林月盈逗她:“中午我们还约了宋一量一块儿吃饭,听说宋一量近期湿气重,你要不要也煲汤送一送他啊?”
江宝珠放下筷子,优雅地用纸巾擦唇角,抬手,作势要打她,林月盈笑着,双手托腮:“等会儿中午一起吃饭嘛,我一个女孩子,害怕怕。”
江宝珠说:“你害怕什么?”
“……前几天秦既明不在家,我出去玩得太过火了嘛,”林月盈说,“你和我一块儿去,有你和宋一量在,秦既明肯定不会教育我。”
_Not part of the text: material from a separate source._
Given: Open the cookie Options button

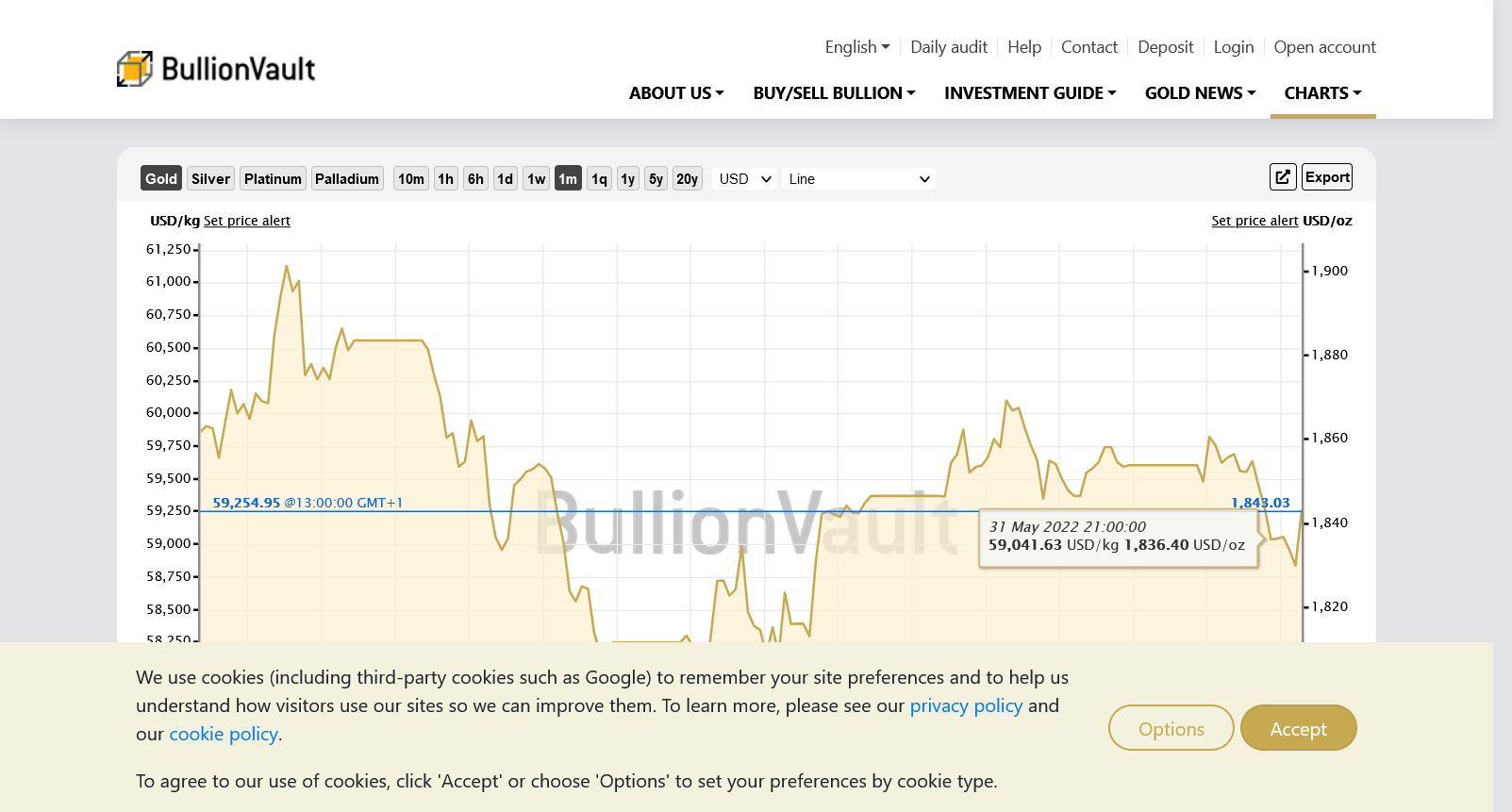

江宝珠不以为意:“你秦哥哥为了你,三十多了连女朋友也不找,哪里舍得教育你。”
“首先,秦既明还没有三十,严格来讲,离他三十岁生日还差一年零两个月单十二天,”林月盈纠正江宝珠,“其次,他不是为了我,只是醉心工作的工作狂。”
江宝珠提醒:“他当初拒绝我大伯和堂姐时,可不是用’醉心工作’这个理由。”
林月盈叹气,皱鼻子:“那是拿我当幌子呢,我亲爱的小珠珠。你都不知道,他小时候打我打得有多狠。”
林月盈讲得都是实情。
爷爷病故,林月盈刚到秦爷爷家中时,才六岁。
那时候秦既明已经开始读高中了,秦家父母关系不好,他也长住在大院里。总共三个卧室,秦爷爷一个,林月盈一个,秦既明一个。
那时候林月盈夜里害怕,人生地不熟,再加上卧室窗外是棵巨大的国槐树,风吹来,枝叶落在窗子上,鬼气森森的吓人,纵使是国槐,可学习写字,也是“木鬼”两个字。小时候的林月盈哪里懂什么唯物唯心,她只知道自己胆小畏惧,晚上不敢一个人睡,拖着被子瑟瑟发抖。
秦爷爷年纪大了,牙齿早就换了一副,戴假牙,嗓门也亮。小时候的林月盈,害怕他摘掉牙齿后瘪瘪的嘴巴和骂人时候的模样,思前想后,感觉隔壁房间的秦既明哥哥长得好看身上也香香。踌躇片刻,林月盈抹着泪花拖着小枕头爬上秦既明的床,蹭蹭蹭地钻进他被子里,眼泪糊了秦既明一身,抽抽噎噎地说要和哥哥一起睡。
秦既明那时候就有洁癖,差点跳起,高中生又逢青春期,脾气不好,立刻冷着脸拎着她,卷起被子丢回她房间。
后半夜,被风声吓醒的林月盈又在他床上长成一团,瑟瑟发抖,一碰就哭。
秦既明彻底没了主意,秦爷爷发下话,又同情她爷爷过世,不得已,才让林月盈继续这样挨着他睡。一睡,就是两年。
两年后,终于成功分了床,秦既明也念了大学,不再天天回家。
但在那两年里,纵使睡在一块儿,秦既明对林月盈也不是什么好脾气的哥哥。他有洁癖,可不像保姆那样好说话,晚上一定要林月盈洗干净再往他床上爬,不许在卧室吃东西,不能在卧室喝有颜色饮料,不能……
种种不能,林月盈渐渐地也养成和他一致的习惯,不过性格可不像秦既明,她还是那样爱笑,外向。
林月盈天生反骨,打小就有自己的主意,是最最不好管教的那个孩子。她七岁那年,忽然消失一下午,秦既明和秦爷爷找她快找疯了,担心她被对家绑架,又担心她被人拐走,甚至违背程序和原则调动了不少监控,到了傍晚才终于找到她,秦爷爷急得血压飙升,差点昏厥,躺在床上吊点滴吸氧,秦既明单独去见被警察送来的林月盈,压着火气问她去了哪里。
偏偏林月盈不讲,恼得秦既明在警局里打了她屁股一巴掌。小孩子也有自尊,哇地一声哭出声。
秦既明那时候刚读高二,性格尚有易怒的一面在,外加爷爷住院,一巴掌虽然收了劲儿,也是不知轻重,林月盈哭了好久,眼睛都肿成核桃。到了晚上,林月盈泪涟涟地去医院见秦爷爷,眼睛还是肿的——原来是秦爷爷生日快到了,她之前打碎了秦爷爷最爱的一个紫砂壶盖,这次偷偷跑出去,是到处找能搭配那个紫砂壶的盖子。
打碎紫砂壶是她和秦爷爷之间的秘密,因那壶是秦既明送给秦爷爷的,她不敢讲,害怕秦既明骂她。